• [REQUIRED WORK]: All that should come back is the lines of the data below from the one containing "Viewport: 1568px width, 421px height." to the one containing "The image size is (1100, 700).", inclusive, exactly as they stand.

DATASET EXCERPTS Block Start

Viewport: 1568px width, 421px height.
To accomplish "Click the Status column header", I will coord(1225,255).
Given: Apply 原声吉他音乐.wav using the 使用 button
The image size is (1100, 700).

DATASET EXCERPTS Block End
DATASET EXCERPTS Block Start

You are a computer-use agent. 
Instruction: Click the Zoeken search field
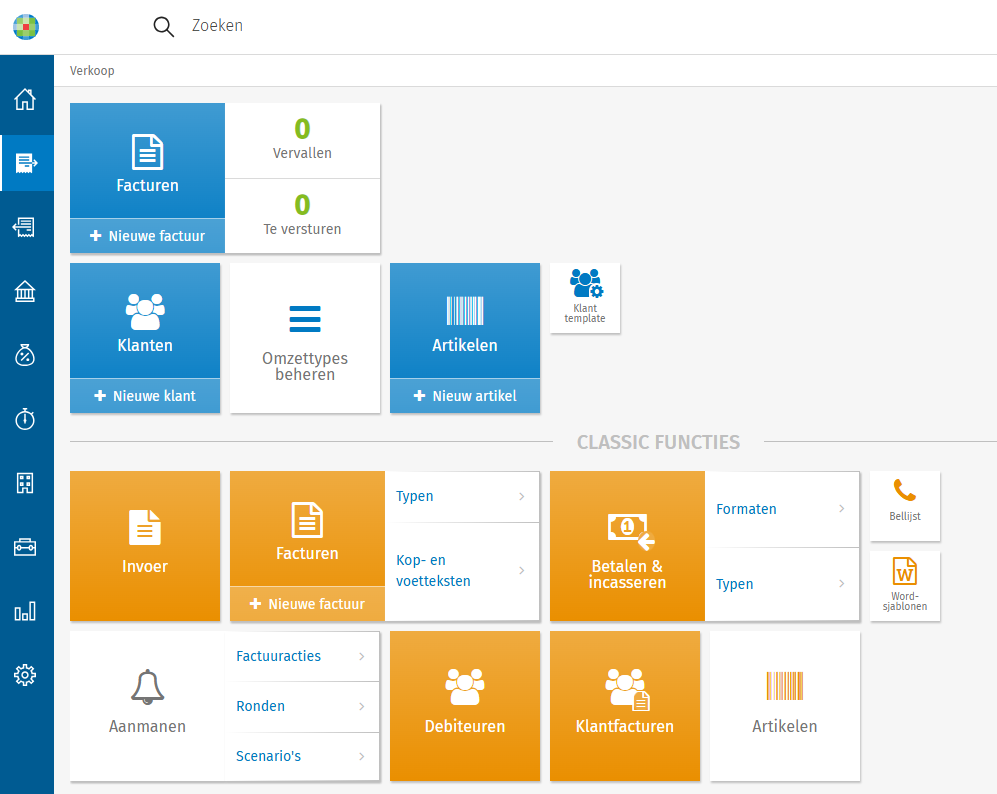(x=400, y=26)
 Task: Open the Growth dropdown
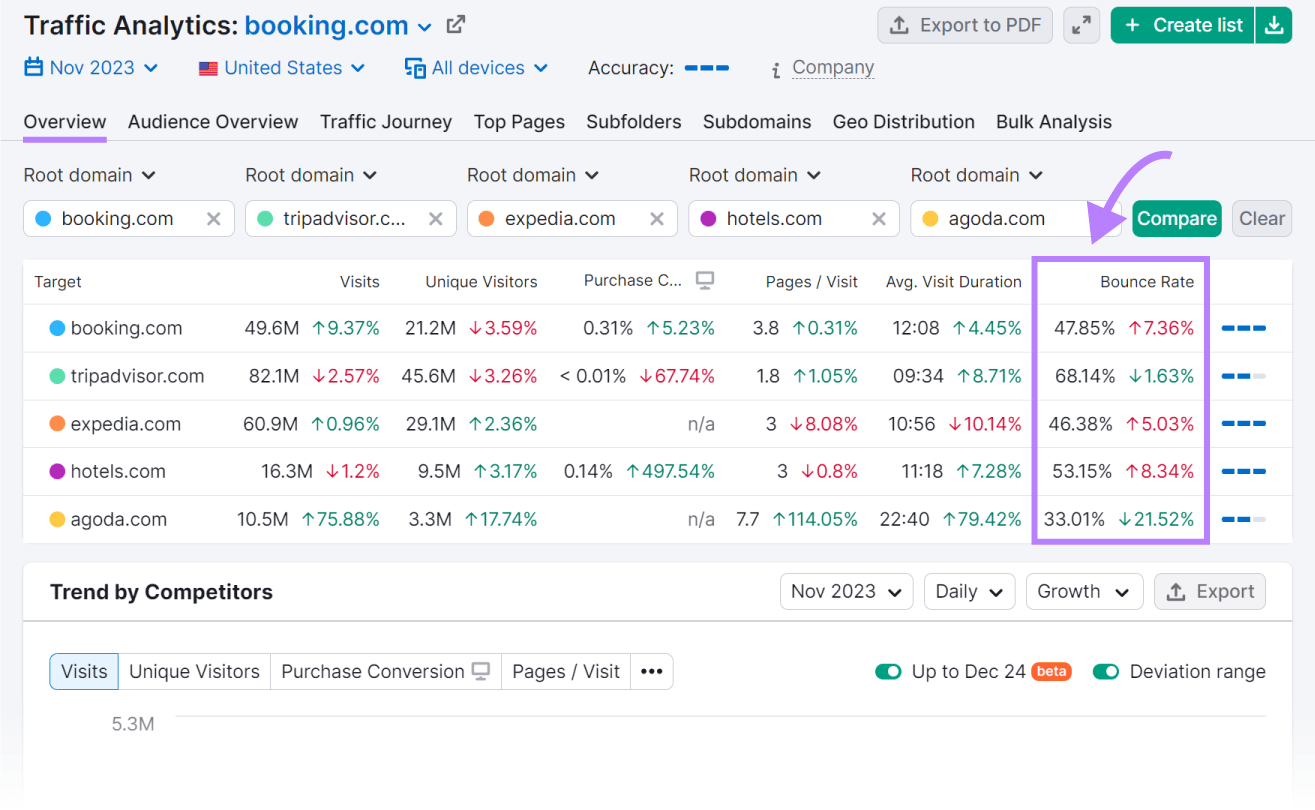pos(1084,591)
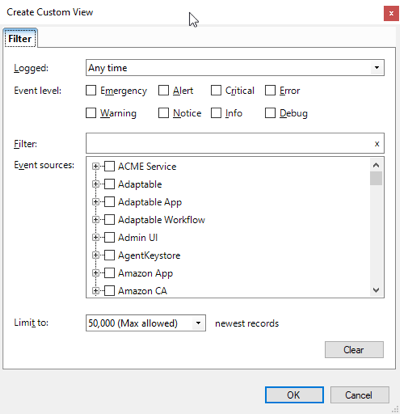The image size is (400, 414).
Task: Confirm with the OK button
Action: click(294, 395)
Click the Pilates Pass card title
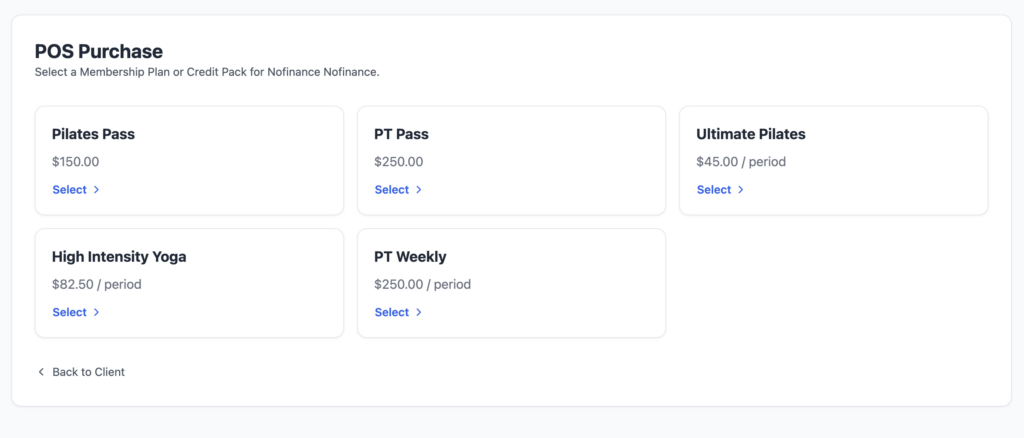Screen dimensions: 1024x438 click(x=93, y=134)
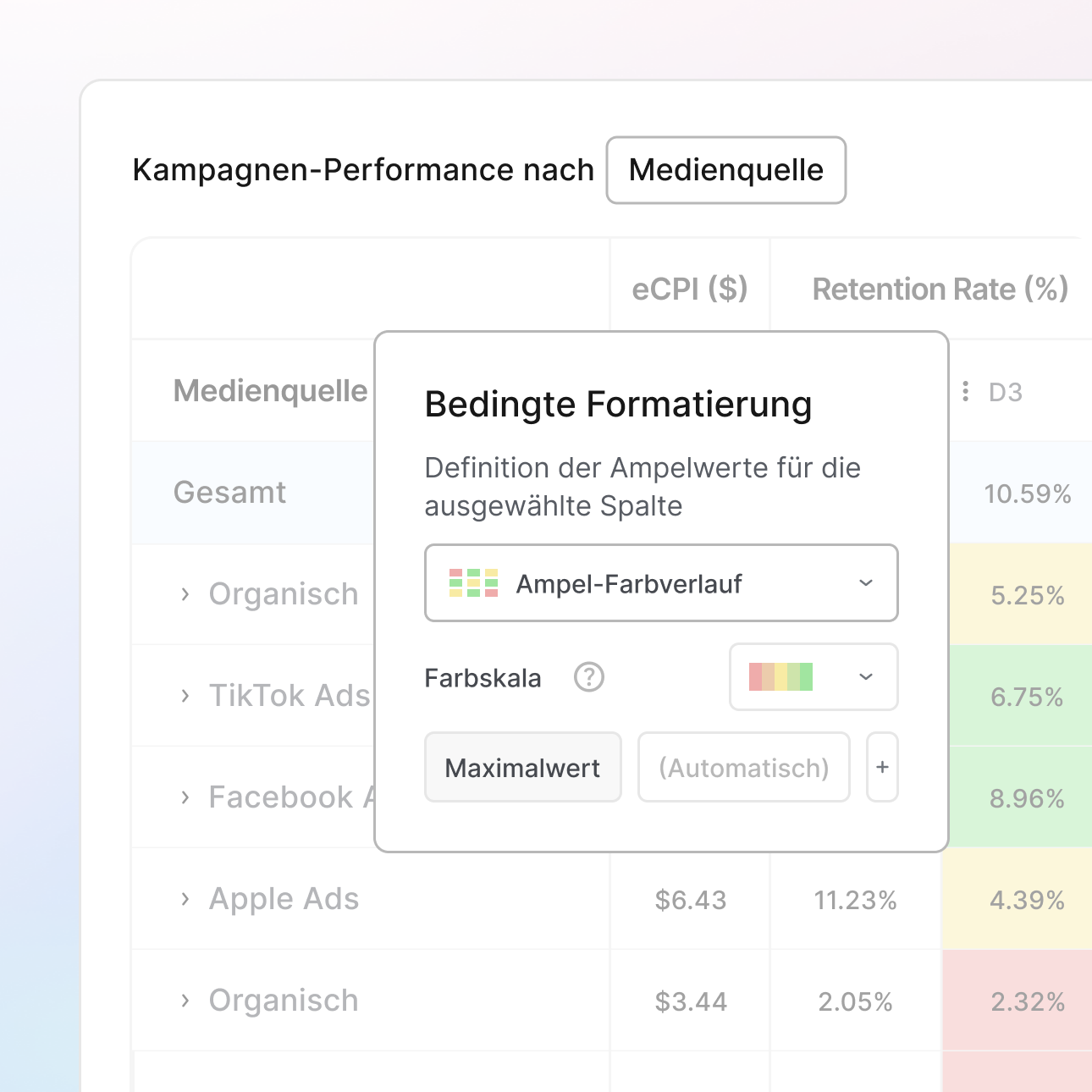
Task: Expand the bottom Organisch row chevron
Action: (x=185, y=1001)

DATASET EXCERPTS Block End

• [COMPLETED EXERCISE]:
Viewport: 1568px width, 421px height.
To accomplish "Click the Status column header", I will coord(1225,255).
Given: Apply 原声吉他音乐.wav using the 使用 button
The image size is (1100, 700).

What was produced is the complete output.